The prepared ligands, optimized for low-energy conformations, were subsequently subjected to induced-fit docking (IFD). Following the methodology outlined by Sherman et al. (2006) [
23], the IFD workflow was executed through the Maestro graphical interface. Receptor flexibility was accounted for by sampling residues within a 5.0 Å radius of the ligand-binding site, allowing for local structural rearrangements in the presence of the docked ligands. Structural refinement, including side-chain flexibility and backbone minimization, was performed using Prime to enhance the accuracy of the ligand–receptor interactions. Multiple receptor conformations were generated for each ligand to capture induced-fit effects. The test ligands were then re-docked into receptor conformations that exhibited energy values within 30.0 kcal/mol of the lowest-energy structure. The final ligand poses were evaluated using a combined scoring approach, incorporating both the Prime and Glide Score functions, to assess the binding affinity and interaction stability.
This comprehensive workflow, integrating ligand preparation, target optimization, and induced-fit docking, ensured robust predictions of the ligand–protein interactions with high accuracy.

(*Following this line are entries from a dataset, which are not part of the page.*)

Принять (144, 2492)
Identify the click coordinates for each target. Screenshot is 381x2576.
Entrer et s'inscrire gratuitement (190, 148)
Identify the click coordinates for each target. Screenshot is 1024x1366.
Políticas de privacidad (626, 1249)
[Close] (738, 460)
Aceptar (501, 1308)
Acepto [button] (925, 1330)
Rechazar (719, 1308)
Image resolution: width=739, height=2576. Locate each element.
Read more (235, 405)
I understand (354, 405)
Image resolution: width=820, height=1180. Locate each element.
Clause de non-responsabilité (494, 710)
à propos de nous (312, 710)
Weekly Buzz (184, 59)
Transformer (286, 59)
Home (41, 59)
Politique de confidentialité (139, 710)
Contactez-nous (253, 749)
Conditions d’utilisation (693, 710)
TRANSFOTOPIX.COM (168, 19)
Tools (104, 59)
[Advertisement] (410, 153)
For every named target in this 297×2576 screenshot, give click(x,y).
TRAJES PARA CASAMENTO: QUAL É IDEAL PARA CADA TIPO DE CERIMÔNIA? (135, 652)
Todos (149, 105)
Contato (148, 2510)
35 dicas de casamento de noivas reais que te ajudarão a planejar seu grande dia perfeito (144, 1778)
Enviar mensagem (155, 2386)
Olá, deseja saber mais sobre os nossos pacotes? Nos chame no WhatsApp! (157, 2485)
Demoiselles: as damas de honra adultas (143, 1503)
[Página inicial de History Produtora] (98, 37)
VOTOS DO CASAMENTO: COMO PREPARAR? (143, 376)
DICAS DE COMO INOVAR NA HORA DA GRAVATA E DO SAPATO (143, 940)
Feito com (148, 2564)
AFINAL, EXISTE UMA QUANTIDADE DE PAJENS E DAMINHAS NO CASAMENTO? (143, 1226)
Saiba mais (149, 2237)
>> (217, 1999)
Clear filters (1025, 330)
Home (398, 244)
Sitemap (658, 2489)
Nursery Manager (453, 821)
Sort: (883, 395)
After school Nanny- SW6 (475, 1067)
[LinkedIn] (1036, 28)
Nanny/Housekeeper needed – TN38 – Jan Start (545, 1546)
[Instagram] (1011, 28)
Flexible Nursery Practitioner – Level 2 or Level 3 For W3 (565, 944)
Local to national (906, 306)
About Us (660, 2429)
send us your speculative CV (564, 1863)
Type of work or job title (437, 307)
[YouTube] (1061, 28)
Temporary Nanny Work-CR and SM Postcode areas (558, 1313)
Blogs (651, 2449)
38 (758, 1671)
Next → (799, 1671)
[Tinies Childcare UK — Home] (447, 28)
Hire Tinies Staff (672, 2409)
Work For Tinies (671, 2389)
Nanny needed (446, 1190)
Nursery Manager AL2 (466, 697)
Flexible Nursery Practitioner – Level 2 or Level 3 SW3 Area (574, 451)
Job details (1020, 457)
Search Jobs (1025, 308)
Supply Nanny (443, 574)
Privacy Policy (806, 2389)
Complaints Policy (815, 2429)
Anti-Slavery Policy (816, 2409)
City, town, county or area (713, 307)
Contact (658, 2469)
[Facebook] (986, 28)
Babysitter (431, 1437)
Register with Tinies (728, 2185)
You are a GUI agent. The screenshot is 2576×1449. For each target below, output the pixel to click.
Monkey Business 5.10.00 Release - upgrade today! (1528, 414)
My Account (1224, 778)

4.7. The SUPR-DSF-Based Thermal Unfolding Assay of MurU with and Without Ligands
Thermal unfolding reactions (10 µL) were carried out in a 384-well PCR plate (HSP3886, Bio-Rad), using centrifuged for 1 min at 1000 rpm to remove air bubbles. Each reaction contained 10 mM Tris–HCl (pH 7.5), 0.5 mM MgCl2, and 0.05 mg/mL of MurU, with or without ligands. For ligand-binding conditions, 0.1 mM UTP and 10 µM Congo red were added. The samples were subjected to a temperature ramp from 20 °C to 105 °C at 1 °C/min, and fluorescence emissions were recorded across the 310–360 nm wavelength range. Thermal stability measurements were performed using the SUPR-DSF platform according to the manufacturer’s protocol.